***** DOCUMENT PASSAGE

Every lawyer should make a financial plan for retirement. Certainly there are caveats, as the lingering effects of the Great Recession make some lawyers fear that they cannot afford to retire.
But that’s no excuse for ignoring significant practice-related financial issues that are important to address, no matter when you plan to retire.
Furthermore, the financial aspects of a potential retirement differ for lawyers depending on firm size. Ask yourself — and be sure you are able to answer — the following questions.
For large-firm lawyers:
Are your finances strong enough to handle de-equitization?
Forced retirement of older partners continues at many firms, and often those lawyers have not saved enough to afford retirement as their standard of living has increased over the years to match their income.
And savings are not the only concern — you must know whether you will be able to get any equity out of your firm if you are terminated and, if so, how the price for your equity share will be set.
Have you read your partnership agreement?

**********

**WORK TO DO:**
• A. Decide whether each statement below agrees with the passage on retirement planning for lawyers. Answer yes or no for each, and quote the deciding words of the passage: (i) the financial aspects of a potential retirement vary with the size of a lawyer's firm; (ii) forced retirement of older partners has ceased at most firms; (iii) for large-firm lawyers, savings are the sole concern.
• B. Count the lines of the records that contain the string "height", and state only the number.

***** SUPPLIED RECORDS

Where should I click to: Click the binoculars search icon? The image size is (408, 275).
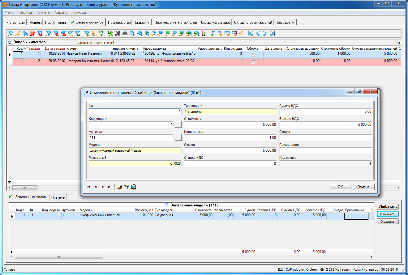[118, 34]
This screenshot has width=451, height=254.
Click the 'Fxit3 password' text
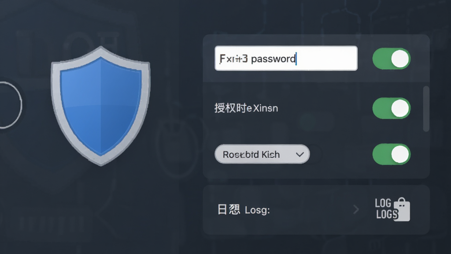click(257, 59)
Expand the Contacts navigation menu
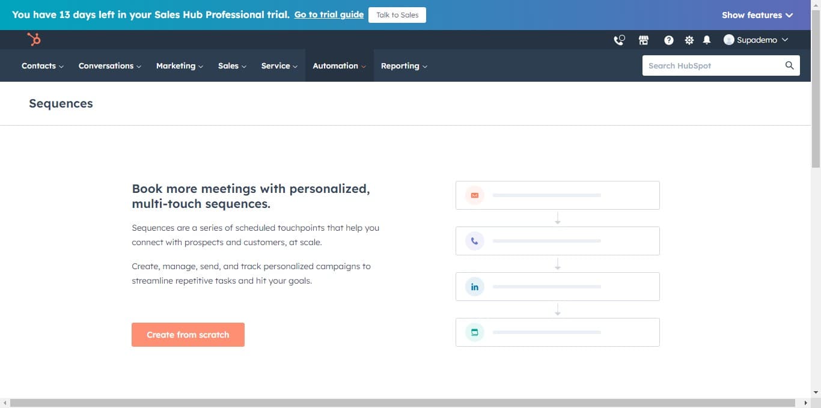 42,66
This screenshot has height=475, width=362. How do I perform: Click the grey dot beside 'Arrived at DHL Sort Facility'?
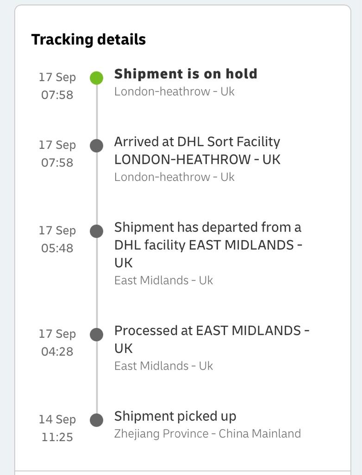click(96, 146)
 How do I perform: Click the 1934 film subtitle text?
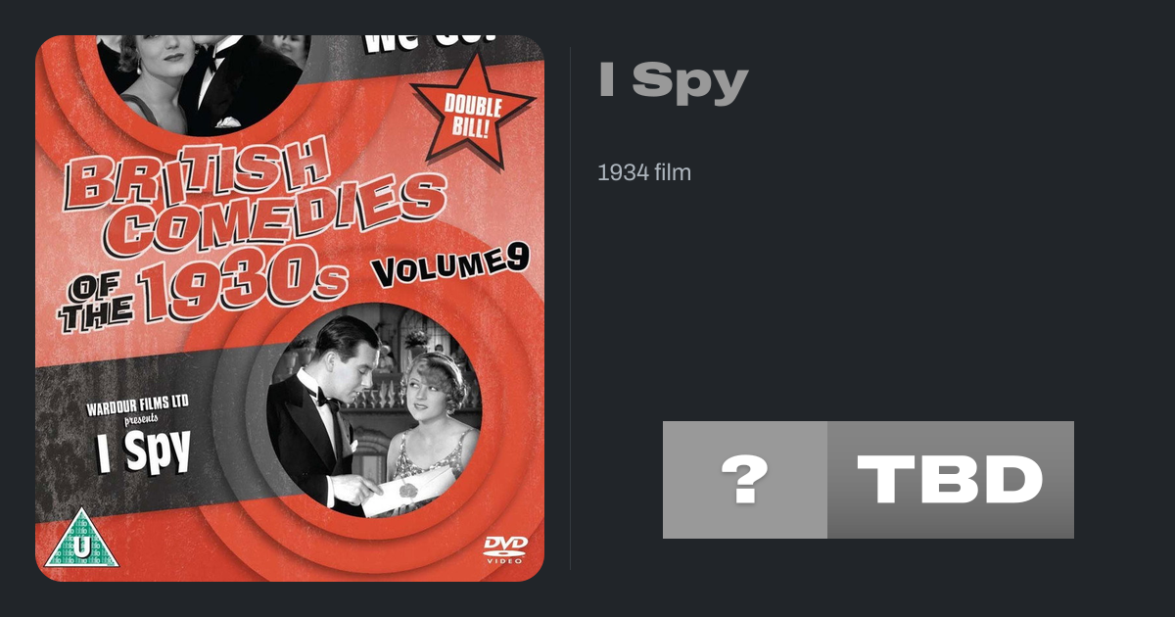[x=644, y=173]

**********

**SOLVED TASKS:**
• A.
(i) Yes: "the financial aspects of a potential retirement differ for lawyers depending on firm size"
(ii) No: "Forced retirement of older partners continues at many firms"
(iii) No: "savings are not the only concern"

• B. 2